The utilised implementation of the SH test simulates 1000 non-parametric bootstraps, and uses the RELL (Shimodaira and Hasegawa 1999) approximation. Branches that represent connection points within the confidence limit are colour red. A critical value of = 0.05 is used (95% confidence limit).
The Results
The results will be displayed first as a phylogenetic tree in which the differences between sequences are proportional to the lengths of the horizontal branches separating the tips. The names of the reference species are colour-coded to help you identify close relatives.
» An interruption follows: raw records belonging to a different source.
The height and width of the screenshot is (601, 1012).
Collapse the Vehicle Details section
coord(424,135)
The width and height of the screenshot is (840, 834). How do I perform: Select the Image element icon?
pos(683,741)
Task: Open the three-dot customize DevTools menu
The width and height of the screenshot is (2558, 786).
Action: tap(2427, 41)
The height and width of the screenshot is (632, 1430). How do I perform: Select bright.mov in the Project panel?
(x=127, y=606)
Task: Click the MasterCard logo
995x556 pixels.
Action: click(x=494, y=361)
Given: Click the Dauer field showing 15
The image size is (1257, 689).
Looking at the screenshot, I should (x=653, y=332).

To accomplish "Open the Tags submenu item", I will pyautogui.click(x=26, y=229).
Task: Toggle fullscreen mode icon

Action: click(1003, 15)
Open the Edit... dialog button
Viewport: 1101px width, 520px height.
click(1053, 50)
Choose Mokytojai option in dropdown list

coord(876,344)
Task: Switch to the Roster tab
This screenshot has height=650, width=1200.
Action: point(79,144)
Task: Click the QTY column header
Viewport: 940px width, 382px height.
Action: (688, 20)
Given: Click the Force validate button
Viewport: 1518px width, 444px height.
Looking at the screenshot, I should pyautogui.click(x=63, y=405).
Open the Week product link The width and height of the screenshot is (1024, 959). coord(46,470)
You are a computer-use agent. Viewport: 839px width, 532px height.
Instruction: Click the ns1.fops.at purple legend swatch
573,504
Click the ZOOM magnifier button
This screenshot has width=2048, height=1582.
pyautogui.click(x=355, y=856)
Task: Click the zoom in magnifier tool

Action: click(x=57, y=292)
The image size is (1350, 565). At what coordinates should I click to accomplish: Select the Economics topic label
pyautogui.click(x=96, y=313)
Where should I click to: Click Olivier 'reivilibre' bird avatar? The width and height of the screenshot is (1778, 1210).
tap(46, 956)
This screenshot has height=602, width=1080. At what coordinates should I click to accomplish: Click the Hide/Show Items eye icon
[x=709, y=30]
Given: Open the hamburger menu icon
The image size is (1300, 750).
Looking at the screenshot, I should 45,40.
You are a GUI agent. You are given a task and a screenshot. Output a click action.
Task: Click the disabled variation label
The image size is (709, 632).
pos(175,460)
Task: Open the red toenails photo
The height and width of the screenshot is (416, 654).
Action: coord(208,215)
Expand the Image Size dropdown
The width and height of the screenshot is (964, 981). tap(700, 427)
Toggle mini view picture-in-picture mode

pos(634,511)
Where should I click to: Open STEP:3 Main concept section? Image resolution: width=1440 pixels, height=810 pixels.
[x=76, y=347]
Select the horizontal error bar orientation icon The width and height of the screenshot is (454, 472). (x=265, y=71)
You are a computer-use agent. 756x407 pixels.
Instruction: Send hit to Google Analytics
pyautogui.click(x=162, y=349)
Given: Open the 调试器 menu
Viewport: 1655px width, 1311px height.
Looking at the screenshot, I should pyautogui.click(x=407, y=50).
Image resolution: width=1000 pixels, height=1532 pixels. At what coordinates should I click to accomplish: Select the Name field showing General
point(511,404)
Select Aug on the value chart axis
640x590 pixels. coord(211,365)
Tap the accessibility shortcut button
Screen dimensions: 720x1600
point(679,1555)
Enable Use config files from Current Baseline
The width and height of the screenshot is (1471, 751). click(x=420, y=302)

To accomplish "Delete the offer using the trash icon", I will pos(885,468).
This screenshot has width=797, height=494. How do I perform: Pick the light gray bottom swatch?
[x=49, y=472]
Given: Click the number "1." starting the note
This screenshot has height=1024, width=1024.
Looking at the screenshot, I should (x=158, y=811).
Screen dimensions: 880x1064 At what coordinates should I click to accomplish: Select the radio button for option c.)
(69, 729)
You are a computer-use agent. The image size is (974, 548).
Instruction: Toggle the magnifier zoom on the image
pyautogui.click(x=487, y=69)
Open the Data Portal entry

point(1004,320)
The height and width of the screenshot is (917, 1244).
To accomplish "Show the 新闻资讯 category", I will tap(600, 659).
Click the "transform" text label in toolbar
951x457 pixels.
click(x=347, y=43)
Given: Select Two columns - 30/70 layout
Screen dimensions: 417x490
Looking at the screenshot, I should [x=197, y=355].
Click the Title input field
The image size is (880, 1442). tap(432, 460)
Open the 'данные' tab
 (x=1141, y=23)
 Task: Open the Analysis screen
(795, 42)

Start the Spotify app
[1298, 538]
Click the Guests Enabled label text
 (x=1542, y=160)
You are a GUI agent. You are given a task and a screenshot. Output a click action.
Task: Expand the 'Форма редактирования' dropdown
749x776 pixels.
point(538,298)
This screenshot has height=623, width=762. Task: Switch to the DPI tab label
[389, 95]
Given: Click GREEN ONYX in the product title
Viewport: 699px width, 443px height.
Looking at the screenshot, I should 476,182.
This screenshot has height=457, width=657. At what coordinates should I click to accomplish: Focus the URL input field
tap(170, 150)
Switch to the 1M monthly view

To save a copy of the tree as a PNG-format file, right-click (PC) or control-click (Mac) on the image and choose Download Image to Disk, or similar, from the pop-up menu.If you have performed a bootstrap analysis, the resulting phylogenetic tree will display numbers at some of the nodes. These numbers are the percentage of bootstrap pseudoreplicates that contain the clade formed by the subtree starting at that node. This measure of bootstrap supportis displayed only when at least 50% of the pseudoreplicates contain the clade. The phylogenetic tree displayed is the estimated tree, and not the consensus of the bootstrap pseudoreplicate trees.
If you scroll further down past the tree, you will also find a table showing the evolutionary distances between the user-submitted sequence and each of the sequences in the reference set. Sites having IUPAC ambiguity codes are included in the calculation of evolutionary distances. To save the contents of the tableto disk, select all of the table, copy it, open a text file document on your computer (eg Notepad or SimpleText) and then paste it in.
If you scroll further down further again, there is a text version of the phylogenetic tree in Newick format. To save this to disk, select the contents of the text box in which it is displayed, open a text file document on your computer (eg Notepad or SimpleText) and then paste it in.
You can fine-tune your analysis by clicking on the Submit a sequence link to return to the Data Entry page, where you can choose a different reference set.